28. The method of claim 23 , wherein said forming a transistor buried impurity layer comprises forming a collector layer as the transistor buried impurity layer having the same conductivity type as the first conductivity type of the active layer, said forming a transistor element comprises forming a bipolar transistor having the collector layer, and said forming a contact buried impurity layer is simultaneously performed with said forming a collector layer.

29. The method of claim 28 , wherein said forming a transistor element further comprises forming a transistor exposing impurity layer to form a first portion of the surface of the active layer on the transistor buried impurity layer by selectively implanting a first impurity into the element region from the surface of the active layer once the transistor buried impurity layer is formed, wherein said forming a substrate contact further comprises forming a contact exposing impurity layer to form a second portion of the surface of the active layer on the contact buried impurity layer by selectively implanting a second impurity into the contact region simultaneously when implanting the first impurity into the element region, wherein said forming a transistor exposing impurity layer comprises: forming a base layer as the transistor exposing impurity layer having an opposite conductivity type to the first conductivity type of the active layer to form a space between the base layer and the collector layer; and forming an emitter layer having the same conductivity type as the first conductivity type of the active layer in a surface layer portion of the base layer, wherein said forming a contact exposing impurity layer is simultaneously performed with at least one of said forming a base layer and said forming an emitter layer.

30. The method of claim 29 , wherein said forming a transistor exposing impurity layer comprises forming a sinker layer as the transistor exposing impurity layer having the same conductivity layer as the first conductivity type of the active layer, and the sinker layer extends from the surface of the active layer to reach the collector layer, and said forming a contact exposing impurity layer is simultaneously performed with said forming a sinker layer.

31. The method of claim 23 , wherein said forming a trench comprises: forming a half trench extending from the surface of the active layer to the buried insulation layer through dry etching; and removing the buried insulation layer forming a bottom wall of the half trench through wet etching.

32. The method of claim 23 , further comprising: forming a lower implanted layer on the support substrate by implanting an impurity into the bottom wall of the trench before the through contact is embedded once the trench reaching the support substrate is formed.

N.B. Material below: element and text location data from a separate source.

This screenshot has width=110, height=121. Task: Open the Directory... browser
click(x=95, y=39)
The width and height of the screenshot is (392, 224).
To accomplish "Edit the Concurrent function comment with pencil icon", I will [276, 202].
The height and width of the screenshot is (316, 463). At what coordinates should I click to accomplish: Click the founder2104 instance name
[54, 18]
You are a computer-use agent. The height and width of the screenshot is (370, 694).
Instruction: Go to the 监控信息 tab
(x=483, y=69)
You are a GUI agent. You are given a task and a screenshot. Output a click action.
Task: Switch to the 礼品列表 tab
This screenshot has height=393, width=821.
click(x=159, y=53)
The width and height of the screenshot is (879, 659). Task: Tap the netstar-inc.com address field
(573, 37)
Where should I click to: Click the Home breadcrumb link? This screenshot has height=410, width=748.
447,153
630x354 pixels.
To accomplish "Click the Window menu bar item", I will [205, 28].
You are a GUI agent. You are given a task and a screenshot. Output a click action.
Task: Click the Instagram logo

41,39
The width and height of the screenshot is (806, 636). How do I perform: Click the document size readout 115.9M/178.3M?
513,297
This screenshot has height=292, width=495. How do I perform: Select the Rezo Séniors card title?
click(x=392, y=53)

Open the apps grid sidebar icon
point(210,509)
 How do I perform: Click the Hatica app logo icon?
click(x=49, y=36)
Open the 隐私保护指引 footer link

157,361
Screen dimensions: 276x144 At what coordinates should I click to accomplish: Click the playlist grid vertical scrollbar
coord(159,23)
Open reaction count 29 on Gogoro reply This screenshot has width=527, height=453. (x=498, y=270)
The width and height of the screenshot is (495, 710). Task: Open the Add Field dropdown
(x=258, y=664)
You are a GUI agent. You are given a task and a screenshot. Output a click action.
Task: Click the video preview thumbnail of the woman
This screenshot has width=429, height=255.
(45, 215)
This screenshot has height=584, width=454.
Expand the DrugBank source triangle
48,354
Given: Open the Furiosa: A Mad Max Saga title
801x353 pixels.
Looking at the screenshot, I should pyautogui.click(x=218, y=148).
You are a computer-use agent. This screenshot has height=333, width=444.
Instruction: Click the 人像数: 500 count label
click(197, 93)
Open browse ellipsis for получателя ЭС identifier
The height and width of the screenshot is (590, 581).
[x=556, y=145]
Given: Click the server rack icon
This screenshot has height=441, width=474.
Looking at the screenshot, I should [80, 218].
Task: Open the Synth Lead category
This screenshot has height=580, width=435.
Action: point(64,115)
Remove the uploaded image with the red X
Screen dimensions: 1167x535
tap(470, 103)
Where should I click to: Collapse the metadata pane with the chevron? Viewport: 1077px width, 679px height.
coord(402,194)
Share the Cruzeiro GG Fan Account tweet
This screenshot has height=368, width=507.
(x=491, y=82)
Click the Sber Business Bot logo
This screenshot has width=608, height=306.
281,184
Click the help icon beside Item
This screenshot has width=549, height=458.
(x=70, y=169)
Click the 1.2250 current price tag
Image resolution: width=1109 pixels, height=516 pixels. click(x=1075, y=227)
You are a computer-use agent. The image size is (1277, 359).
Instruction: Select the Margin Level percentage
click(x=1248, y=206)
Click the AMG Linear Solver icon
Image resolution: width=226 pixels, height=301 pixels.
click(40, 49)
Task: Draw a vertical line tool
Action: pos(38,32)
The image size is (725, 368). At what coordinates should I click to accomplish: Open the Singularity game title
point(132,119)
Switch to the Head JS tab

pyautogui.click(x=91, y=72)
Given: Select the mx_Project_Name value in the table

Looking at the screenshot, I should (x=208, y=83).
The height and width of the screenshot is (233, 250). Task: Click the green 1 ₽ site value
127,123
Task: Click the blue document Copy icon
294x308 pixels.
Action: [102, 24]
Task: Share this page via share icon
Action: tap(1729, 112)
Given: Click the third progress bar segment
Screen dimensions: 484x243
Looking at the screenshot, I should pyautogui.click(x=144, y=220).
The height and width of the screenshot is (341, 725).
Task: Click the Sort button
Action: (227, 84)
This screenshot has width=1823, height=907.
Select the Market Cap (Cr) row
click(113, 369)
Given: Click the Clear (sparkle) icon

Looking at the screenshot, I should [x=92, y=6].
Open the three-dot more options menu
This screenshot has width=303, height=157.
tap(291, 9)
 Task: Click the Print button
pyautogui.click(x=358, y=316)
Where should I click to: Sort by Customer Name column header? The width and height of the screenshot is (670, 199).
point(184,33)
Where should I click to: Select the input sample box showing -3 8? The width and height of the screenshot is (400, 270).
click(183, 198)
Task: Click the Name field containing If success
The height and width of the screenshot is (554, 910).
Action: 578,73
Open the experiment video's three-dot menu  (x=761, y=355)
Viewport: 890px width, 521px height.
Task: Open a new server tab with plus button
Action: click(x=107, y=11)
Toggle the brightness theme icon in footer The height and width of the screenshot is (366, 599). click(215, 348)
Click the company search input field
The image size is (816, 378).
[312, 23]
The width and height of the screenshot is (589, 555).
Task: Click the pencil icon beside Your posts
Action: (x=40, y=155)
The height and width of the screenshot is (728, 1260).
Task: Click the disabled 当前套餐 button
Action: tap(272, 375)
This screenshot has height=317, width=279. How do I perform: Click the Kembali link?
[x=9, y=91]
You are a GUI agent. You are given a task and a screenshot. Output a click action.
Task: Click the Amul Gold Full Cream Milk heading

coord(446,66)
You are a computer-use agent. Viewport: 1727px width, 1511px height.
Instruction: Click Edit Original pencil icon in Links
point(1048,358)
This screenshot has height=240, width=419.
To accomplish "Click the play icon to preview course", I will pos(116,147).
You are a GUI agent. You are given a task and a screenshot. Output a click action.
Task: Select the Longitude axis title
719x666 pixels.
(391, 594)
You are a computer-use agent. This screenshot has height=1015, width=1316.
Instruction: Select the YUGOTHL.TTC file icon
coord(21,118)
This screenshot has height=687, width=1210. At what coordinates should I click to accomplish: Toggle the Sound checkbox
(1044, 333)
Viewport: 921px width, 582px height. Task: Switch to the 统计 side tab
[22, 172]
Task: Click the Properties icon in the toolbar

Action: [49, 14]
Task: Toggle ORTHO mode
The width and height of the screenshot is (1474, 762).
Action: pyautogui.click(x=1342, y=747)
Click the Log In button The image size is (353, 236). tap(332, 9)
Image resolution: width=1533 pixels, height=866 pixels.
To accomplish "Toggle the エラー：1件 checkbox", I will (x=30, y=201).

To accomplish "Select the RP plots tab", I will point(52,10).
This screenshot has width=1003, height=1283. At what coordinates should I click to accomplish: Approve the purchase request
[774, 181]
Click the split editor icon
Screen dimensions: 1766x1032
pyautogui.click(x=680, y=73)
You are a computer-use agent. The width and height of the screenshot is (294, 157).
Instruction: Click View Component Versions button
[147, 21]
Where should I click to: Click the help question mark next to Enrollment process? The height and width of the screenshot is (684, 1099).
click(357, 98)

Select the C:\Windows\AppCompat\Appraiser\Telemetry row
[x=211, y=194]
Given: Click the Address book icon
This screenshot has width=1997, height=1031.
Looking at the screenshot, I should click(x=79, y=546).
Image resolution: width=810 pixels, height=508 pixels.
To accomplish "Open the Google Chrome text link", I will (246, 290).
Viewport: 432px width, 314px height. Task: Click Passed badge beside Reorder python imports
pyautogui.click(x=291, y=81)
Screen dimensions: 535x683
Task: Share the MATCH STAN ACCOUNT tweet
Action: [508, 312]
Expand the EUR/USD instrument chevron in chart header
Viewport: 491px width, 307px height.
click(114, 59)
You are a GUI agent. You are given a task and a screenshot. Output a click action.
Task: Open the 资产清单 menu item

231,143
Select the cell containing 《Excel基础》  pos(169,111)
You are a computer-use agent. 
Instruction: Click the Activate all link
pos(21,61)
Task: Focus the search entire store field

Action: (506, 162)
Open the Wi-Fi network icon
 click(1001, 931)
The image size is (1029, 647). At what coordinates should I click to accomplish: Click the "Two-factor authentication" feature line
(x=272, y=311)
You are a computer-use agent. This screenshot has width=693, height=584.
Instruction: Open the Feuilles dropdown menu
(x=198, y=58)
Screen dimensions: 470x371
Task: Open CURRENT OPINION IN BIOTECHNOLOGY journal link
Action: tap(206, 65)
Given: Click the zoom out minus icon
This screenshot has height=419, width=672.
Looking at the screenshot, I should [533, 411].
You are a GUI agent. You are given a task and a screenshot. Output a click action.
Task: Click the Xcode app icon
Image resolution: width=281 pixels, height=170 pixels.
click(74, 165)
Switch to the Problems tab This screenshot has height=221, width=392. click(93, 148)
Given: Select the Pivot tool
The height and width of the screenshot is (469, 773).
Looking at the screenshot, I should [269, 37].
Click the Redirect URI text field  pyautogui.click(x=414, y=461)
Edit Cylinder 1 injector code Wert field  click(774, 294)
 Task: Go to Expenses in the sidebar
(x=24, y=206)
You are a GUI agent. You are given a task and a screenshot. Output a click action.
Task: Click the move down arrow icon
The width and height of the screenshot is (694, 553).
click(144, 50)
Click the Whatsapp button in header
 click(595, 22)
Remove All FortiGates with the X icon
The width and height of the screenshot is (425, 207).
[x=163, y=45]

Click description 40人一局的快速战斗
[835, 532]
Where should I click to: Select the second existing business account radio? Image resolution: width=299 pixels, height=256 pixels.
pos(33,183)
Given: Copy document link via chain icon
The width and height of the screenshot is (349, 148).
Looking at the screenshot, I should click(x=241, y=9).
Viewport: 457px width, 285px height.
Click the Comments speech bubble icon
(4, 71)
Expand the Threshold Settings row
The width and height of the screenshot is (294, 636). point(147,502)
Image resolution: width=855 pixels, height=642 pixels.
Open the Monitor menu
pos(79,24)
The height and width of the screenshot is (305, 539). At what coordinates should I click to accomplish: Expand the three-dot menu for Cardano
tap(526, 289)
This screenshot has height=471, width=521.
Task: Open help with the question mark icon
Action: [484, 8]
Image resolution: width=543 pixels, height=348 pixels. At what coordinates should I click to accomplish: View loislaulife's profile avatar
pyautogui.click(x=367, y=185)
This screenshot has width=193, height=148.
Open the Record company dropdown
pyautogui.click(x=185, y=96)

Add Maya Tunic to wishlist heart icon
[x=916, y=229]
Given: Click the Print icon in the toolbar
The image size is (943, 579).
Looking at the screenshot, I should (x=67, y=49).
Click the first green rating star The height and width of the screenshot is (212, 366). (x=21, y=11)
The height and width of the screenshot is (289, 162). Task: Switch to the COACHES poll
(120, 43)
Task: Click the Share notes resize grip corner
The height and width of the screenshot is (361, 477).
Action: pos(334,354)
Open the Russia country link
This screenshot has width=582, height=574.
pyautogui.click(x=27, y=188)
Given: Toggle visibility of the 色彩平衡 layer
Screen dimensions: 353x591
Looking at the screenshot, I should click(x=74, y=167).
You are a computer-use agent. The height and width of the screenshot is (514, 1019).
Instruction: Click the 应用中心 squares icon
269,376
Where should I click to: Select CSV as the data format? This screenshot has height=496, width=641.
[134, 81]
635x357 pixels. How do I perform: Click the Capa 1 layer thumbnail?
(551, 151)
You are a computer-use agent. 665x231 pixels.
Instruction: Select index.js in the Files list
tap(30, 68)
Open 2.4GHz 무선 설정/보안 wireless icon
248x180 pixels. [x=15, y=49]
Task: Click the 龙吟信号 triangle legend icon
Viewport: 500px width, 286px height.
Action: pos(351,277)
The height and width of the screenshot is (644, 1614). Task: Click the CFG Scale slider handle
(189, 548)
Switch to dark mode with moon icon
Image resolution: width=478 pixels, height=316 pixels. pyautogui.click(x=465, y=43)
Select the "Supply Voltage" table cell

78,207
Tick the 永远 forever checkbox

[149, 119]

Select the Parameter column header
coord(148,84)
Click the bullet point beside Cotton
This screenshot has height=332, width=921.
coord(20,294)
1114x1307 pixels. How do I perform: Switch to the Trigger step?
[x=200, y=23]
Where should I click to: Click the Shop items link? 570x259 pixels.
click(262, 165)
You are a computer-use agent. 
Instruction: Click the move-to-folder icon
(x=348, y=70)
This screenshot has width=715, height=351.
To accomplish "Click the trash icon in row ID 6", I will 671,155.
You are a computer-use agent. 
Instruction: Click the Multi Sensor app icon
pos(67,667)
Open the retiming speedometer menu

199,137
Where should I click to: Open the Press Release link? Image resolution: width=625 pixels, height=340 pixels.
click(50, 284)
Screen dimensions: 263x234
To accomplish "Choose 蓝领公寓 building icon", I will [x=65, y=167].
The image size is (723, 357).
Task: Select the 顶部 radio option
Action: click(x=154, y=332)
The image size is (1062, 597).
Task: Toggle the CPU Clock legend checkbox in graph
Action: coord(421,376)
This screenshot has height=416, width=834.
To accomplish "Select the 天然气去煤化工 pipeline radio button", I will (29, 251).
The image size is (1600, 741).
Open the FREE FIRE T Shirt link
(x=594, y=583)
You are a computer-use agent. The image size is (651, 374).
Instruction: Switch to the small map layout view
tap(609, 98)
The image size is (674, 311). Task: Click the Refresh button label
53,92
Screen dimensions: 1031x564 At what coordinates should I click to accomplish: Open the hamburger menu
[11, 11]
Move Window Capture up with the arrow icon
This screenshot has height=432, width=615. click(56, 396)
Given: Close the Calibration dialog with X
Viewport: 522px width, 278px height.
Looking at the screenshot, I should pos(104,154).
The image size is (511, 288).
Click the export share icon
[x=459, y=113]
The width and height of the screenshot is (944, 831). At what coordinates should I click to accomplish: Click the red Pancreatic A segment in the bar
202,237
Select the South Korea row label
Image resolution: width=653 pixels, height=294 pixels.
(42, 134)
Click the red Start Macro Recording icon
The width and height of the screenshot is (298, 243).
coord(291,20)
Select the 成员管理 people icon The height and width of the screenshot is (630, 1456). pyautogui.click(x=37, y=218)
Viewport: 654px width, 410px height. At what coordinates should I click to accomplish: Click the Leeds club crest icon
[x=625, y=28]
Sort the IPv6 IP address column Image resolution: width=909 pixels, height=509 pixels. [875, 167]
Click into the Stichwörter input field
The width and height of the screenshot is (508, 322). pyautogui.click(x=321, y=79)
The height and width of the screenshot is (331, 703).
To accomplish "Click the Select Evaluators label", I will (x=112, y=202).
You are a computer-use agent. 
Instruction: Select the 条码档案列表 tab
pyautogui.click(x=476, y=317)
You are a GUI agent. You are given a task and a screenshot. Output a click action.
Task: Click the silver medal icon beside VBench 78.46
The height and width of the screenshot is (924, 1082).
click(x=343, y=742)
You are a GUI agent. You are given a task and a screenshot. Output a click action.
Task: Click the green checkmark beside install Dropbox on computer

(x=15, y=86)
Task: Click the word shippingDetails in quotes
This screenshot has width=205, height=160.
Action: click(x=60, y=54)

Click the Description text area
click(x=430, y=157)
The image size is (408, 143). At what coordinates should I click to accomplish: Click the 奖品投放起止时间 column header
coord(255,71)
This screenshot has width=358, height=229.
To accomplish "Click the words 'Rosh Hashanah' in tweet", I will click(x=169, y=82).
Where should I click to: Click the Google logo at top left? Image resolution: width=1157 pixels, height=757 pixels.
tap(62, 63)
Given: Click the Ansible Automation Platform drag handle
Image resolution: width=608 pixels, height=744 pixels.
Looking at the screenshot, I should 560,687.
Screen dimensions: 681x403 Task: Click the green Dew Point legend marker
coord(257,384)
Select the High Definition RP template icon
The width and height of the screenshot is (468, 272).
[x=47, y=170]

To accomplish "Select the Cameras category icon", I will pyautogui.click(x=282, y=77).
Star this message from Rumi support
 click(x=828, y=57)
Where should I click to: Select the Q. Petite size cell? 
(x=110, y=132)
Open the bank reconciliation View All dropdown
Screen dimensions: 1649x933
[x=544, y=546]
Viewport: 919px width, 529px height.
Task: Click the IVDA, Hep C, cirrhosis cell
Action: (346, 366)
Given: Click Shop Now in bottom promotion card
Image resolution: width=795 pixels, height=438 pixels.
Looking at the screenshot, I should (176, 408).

33. The method of claim 23 , further comprising: simultaneously forming an element isolating portion for insulating the element region from other portions of the active layer, and a contact isolating portion for insulating the contact region from other portions of the active layer once the trench reaching the support substrate is formed.

34. The method of claim 33 , wherein said forming an element isolating portion and a contact isolating portion comprises: forming annular deep trenches extending from the surface of the active layer to reach the buried insulation layer to surround each of the element region and the contact region; forming an insulation film on an inner wall of each of the deep trenches; and charging a semiconductor layer within each of the deep trenches.